A progressão aqui funciona de um jeito, talvez, específico. Ao invés de subir a suspensão, o susto e o pavor lentamente, aqui, existem blocos de viradas, que possuem um aumento do nível dos conflitos das situações. O tom, em cada plot twist, cresce, fomentando a atmosfera do filme. Há o momento de elaboração de universo ficcional, a chegada à antiga igreja, a descoberta do poder do cilindro encapetado etc.
Desta maneira, é por isso que o início da projeção se faz tão importante. Pois, não há retorno para investigar as relações, somente caos que se eleva até o seu clímax. Neste sentido, a decupagem contribui para fomentar o clima de medo e extrapolação do real, advindos do longa-metragem. Os planos tomam seu tempo e deixam que quem assiste observe as emoções das personagens, enquanto elas se deparam com fatos completamente assustadores. Acompanhar estas reações, mais do que os ataques, faz com que o que está por vir seja menos previsível. Neste sentido, também é importante apontar a coragem de Carpenter aqui em Príncipe das Sombras.
Não há uma palavra melhor do que “insana” para descrever a premissa da trama, bem como o seu desenvolvimento. O risco em colocar uma possessão que acontece por meio de um vômito de gosma, insetos que se espalham pelo espaço e zumbis endemoniados é alto. Mas, é através da repulsa que Carpenter direciona o seu terror aqui. Seja nas modificações de como essa rajada de líquido será disparada ou como os bichos vão se proliferando e se tornando maiores etc, os limites situacionais vão sendo ultrapassados, para que as personagens se vejam em momentos de horror e choque. Esta construção deixa a sessão cada vez mais provocativa e forte.

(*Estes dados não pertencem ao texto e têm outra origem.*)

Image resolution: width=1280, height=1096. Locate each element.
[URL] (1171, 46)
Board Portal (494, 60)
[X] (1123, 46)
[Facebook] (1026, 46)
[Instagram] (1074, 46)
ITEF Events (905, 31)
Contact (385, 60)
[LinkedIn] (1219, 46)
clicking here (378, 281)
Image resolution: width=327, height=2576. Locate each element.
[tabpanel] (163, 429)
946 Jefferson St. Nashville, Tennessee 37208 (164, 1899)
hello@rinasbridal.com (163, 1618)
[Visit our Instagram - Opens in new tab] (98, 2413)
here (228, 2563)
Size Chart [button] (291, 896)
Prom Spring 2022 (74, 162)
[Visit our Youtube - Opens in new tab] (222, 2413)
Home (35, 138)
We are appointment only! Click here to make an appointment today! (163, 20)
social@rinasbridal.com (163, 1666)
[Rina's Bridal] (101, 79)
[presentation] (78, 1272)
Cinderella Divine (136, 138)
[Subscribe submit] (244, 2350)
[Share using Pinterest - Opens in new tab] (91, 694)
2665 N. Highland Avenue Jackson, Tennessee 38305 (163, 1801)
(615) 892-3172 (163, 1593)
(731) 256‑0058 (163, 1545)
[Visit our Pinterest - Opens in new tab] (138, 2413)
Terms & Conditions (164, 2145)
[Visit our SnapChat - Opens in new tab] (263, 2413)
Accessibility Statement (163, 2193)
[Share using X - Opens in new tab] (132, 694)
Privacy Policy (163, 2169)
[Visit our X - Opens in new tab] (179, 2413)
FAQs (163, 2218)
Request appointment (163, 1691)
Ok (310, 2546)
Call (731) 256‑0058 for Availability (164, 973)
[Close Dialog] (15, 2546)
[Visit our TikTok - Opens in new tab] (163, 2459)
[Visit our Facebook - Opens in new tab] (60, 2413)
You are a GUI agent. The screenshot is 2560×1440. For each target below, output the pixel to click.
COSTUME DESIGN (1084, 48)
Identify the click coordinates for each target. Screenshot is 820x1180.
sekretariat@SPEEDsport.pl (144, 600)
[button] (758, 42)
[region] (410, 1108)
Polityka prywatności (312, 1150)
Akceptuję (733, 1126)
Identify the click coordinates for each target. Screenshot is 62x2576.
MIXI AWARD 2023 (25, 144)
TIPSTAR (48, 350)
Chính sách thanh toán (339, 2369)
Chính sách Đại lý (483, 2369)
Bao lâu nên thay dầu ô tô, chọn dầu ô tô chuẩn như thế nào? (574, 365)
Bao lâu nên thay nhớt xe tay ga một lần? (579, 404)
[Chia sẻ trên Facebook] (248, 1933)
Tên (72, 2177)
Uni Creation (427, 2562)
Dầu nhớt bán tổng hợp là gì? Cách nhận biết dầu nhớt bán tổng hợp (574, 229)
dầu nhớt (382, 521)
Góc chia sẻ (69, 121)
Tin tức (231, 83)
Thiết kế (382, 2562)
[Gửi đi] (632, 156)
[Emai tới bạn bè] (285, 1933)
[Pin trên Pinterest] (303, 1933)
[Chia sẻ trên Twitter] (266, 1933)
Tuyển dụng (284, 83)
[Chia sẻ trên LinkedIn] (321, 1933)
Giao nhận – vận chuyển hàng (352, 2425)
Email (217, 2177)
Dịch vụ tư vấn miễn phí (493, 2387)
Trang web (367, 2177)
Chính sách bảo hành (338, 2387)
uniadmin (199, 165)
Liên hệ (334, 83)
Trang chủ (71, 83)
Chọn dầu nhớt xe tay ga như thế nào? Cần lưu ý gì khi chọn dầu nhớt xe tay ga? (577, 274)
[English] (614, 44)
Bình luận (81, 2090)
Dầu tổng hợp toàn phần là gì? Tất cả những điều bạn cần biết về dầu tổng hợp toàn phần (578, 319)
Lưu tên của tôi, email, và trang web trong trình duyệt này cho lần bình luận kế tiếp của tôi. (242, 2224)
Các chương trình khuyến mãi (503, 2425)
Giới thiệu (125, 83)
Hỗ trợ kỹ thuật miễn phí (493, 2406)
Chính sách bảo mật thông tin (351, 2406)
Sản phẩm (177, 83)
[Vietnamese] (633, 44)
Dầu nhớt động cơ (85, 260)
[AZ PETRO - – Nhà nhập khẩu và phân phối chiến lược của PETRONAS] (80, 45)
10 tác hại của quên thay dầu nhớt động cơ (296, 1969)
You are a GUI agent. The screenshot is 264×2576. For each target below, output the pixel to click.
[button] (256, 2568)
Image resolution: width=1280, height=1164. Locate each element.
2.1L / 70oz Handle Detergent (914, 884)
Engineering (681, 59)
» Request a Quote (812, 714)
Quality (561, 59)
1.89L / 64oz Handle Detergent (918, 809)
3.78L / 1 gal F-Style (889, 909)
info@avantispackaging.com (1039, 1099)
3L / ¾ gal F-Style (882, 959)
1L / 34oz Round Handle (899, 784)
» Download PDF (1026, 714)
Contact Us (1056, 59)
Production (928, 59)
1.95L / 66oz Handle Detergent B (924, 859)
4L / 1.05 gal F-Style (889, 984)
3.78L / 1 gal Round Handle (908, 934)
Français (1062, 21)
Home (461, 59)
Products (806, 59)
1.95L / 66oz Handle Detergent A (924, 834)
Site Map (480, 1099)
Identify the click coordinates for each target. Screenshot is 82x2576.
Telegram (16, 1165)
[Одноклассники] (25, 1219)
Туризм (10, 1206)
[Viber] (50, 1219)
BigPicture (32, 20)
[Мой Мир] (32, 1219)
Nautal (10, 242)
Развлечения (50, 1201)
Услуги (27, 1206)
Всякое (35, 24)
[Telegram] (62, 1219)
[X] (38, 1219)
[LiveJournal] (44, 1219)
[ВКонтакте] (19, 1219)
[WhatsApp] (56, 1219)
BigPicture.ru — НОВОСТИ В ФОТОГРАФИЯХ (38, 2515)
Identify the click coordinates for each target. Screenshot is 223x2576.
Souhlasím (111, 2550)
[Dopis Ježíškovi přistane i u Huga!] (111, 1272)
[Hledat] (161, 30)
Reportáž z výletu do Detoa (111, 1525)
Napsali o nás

E a força das sensações transmitidas vem também da interpretação do elenco, principalmente do ator Jessie Lawrence Ferguson (Tudo em família). O seu trabalho de ator, que perpassa não apenas pelas intenções conscientes de texto, mas também de movimentação e tônus corporal, entregam as cenas mais horripilantes da obra. O que eleva esta potencialidade é a transformação de seu Calder, que vai de um homem pacífico e tranquilo, para um possuído ser, cheio de sarcasmo e poder de perseguição.
Príncipe das Sombras se faz, assim, como um perturbador título de seu gênero. Com coesão e uma tecnicidade em função de provocar sentimentos profundos no público, ele consegue impactar, mesmo depois de tanto tempo de seu lançamento (1987). Ainda que demore um pouco para engatar, quando o mesmo ocorre, é possível compreender porque segurar tanto para iniciar as sequências de medo.